Tasks to complete >>
**A)** Reproduce word for word the part of the editorial on the 2023 Women's World Cup that opens with the words containing "Inequality still remains" and closes with "have genuinely benefited.".
**B)** Answer these questions using the editorial on the 2023 Women's World Cup:
(i) Which two teams meet in the final, and in which city?
(ii) What was the peak number of Australians who tuned in to Wednesday's semi-final against England?
(iii) What prize money figures does the editorial give for the Women's World Cup and for last year's men's contest in Qatar?
**C)** Rewrite the paragraph of the editorial on the 2023 Women's World Cup that begins "Traditional boundaries have been breached" as a bulleted list that keeps its main facts.

Extracted text >>
Four years ago, the 2019 Fifa Women’s World Cup, won by the US, was hailed as a pinnacle moment for women’s football. The accolade was deserved. But if 2019 was a pinnacle, what can be said about this year’s even more remarkable contest? The 2023 World Cup reaches a peak in Sydney on Sunday, when England and Spain face each other in the final. Yet if the contest over the last month proves one big thing, it is that, in women’s football, every pinnacle and peak still conceals another even higher one than the summit just reached.
The achievements of 2023 go beyond even England’s understandable delight and excitement at reaching – and hopefully winning – a first football World Cup final since the men’s now long distant victory in 1966. The most important of these wider successes is this tournament’s wonderful confirmation of real strength in depth in the women’s game on every continent. Although two European sides will contest the final, the global attainment gap is everywhere narrowing. Australia, Colombia and Japan deservedly reached the last eight (and Australia went further). Jamaica and Nigeria came close to joining them. China, Morocco, the Philippines, South Africa and Zambia all won group stage games. It can only be a matter of time before an African, Asian, Caribbean or Oceanian team gets to the final.
Traditional boundaries have been breached in other ways too. The breakthrough among the Australian and New Zealand publics has been nationwide and inclusive, with unrivalled eruptions of engagement. Significantly, much groundwork has been done out of sight over long years, in schools and among migrant communities, without the big sponsorship and marketing that follows men’s rugby or Australian rules football. Even so, in both of these sports-mad nations, crowd numbers have been high and TV viewing figures have broken almost every record. A peak of 11.2 million Australians – out of a population of 26 million – tuned in to watch Wednesday’s semi-final against England. There are global lessons here about the potential of new markets for women’s sport.
None of this is to pretend that everything about the 2023 World Cup has been the very best that it could possibly be. The quality of play, and the excitement of the contests, have both been thrillingly high. The beautiful game has repeatedly been seen at its best. But there has also been evidence of some of the cynicism and professionalism that can infect the men’s game. Fouls, dives, time wasting and negativity are no longer confined, if they ever were, to men’s football. Nor, off the pitch, is hyperbole.
Inequality still remains the game’s biggest scandal and the priority challenge that must be overcome. True, powerful lobbying of Fifa, world football’s governing body, by United States women has helped secure significant increases in the Women’s World Cup prize money this year. Teams with negligible financial backing, like Haiti and Jamaica, have genuinely benefited.
But the need to continue to grow the women’s game is held back by structural financial inequality. The disparity in Fifa’s prize money – £86m for the Women’s World Cup against £344m for last year’s men’s contest in Qatar – remains both huge and indefensible. Fifa says its “ambition” is to achieve pay parity by the next World Cups in the 2026 and 2027 contests. That needs to be turned from an aspiration into an achievement that can then be reinvested at the grassroots. If it is, the next Women’s World Cup may be an even greater pinnacle than this one.

Given entries >>
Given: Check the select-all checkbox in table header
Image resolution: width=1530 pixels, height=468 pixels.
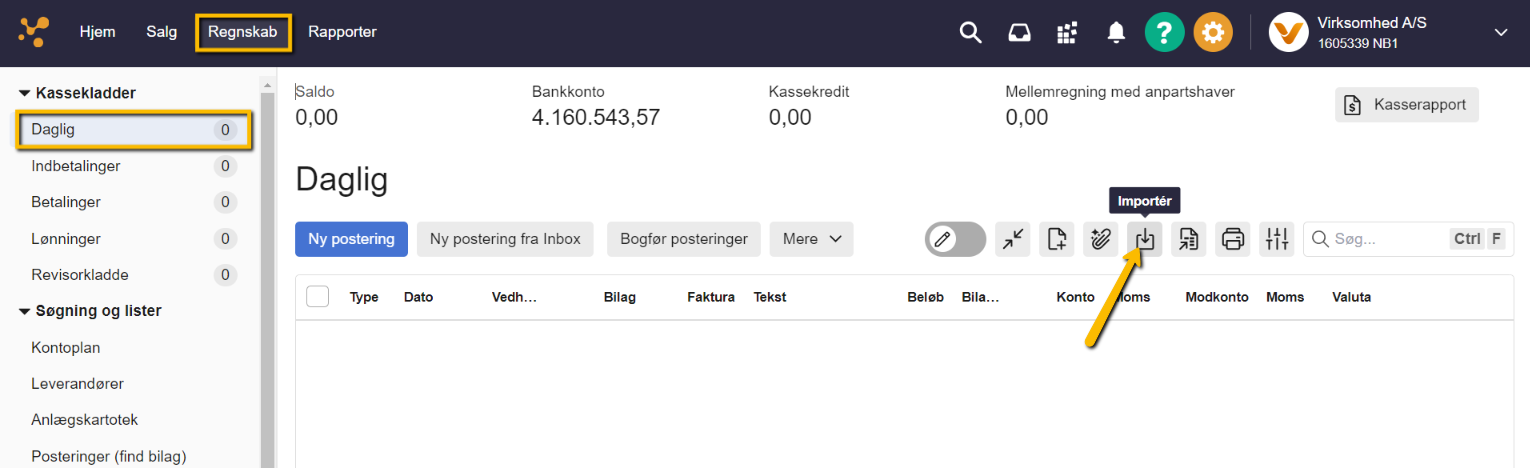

--

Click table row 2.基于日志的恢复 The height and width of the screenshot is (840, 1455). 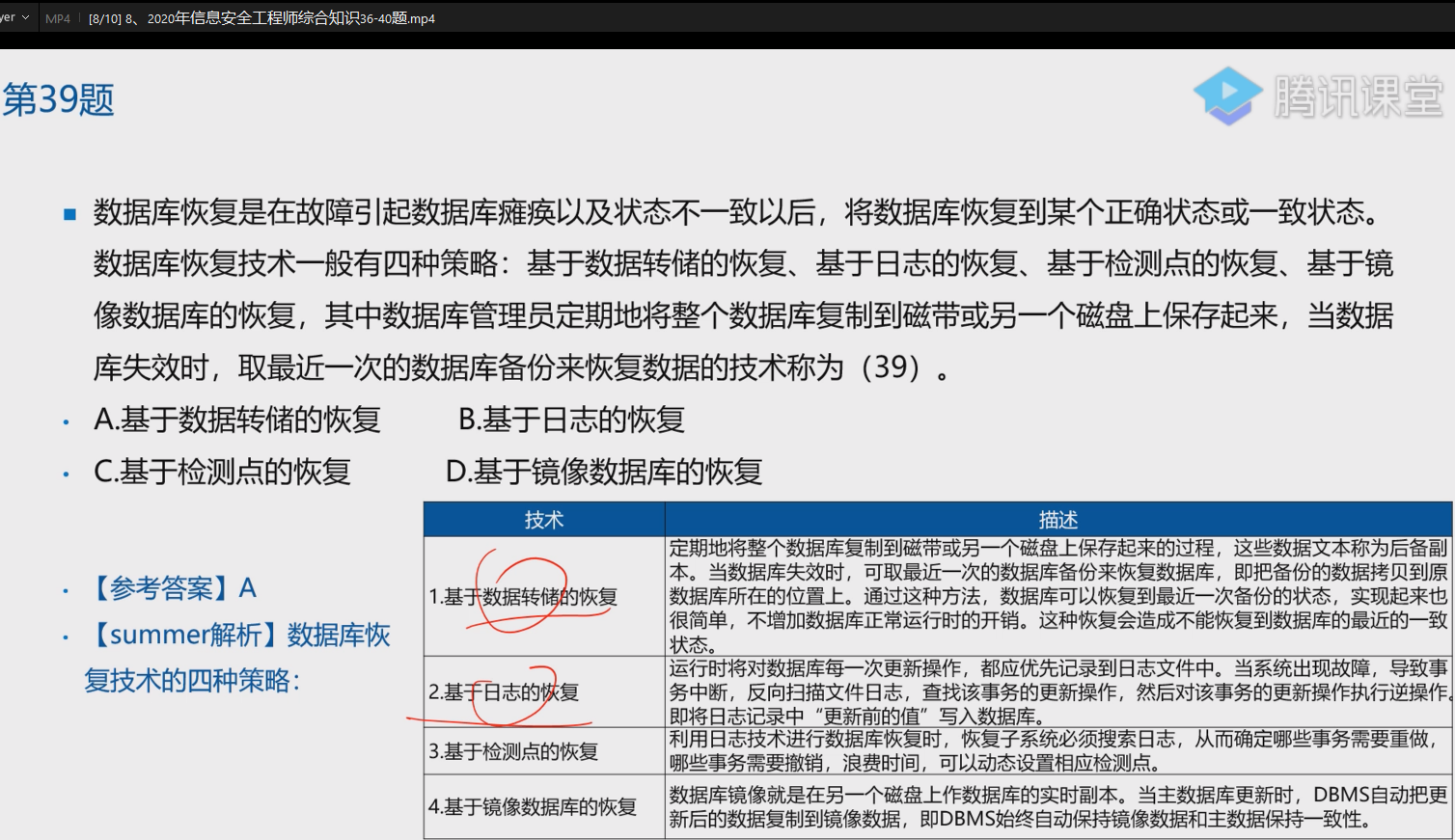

==

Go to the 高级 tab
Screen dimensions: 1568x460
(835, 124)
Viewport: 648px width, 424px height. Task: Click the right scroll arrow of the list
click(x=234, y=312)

Results for each task >>
**A)**
Inequality still remains the game’s biggest scandal and the priority challenge that must be overcome. True, powerful lobbying of Fifa, world football’s governing body, by United States women has helped secure significant increases in the Women’s World Cup prize money this year. Teams with negligible financial backing, like Haiti and Jamaica, have genuinely benefited.

**B)**
(i) England and Spain, in Sydney.
(ii) 11.2 million, out of a population of 26 million.
(iii) £86m for the Women's World Cup and £344m for the men's contest in Qatar.

**C)**
- Traditional boundaries have been breached in other ways too.
- In Australia and New Zealand, public engagement has been nationwide, inclusive and unrivaled.
- Much groundwork was done out of sight over long years, in schools and among migrant communities, without the big sponsorship and marketing that follows men's rugby or Australian rules football.
- Crowds in both nations have been high, and TV viewing figures have broken almost every record.
- A peak of 11.2 million Australians, out of a population of 26 million, watched Wednesday's semi-final against England.
- This offers global lessons about the potential of new markets for women's sport.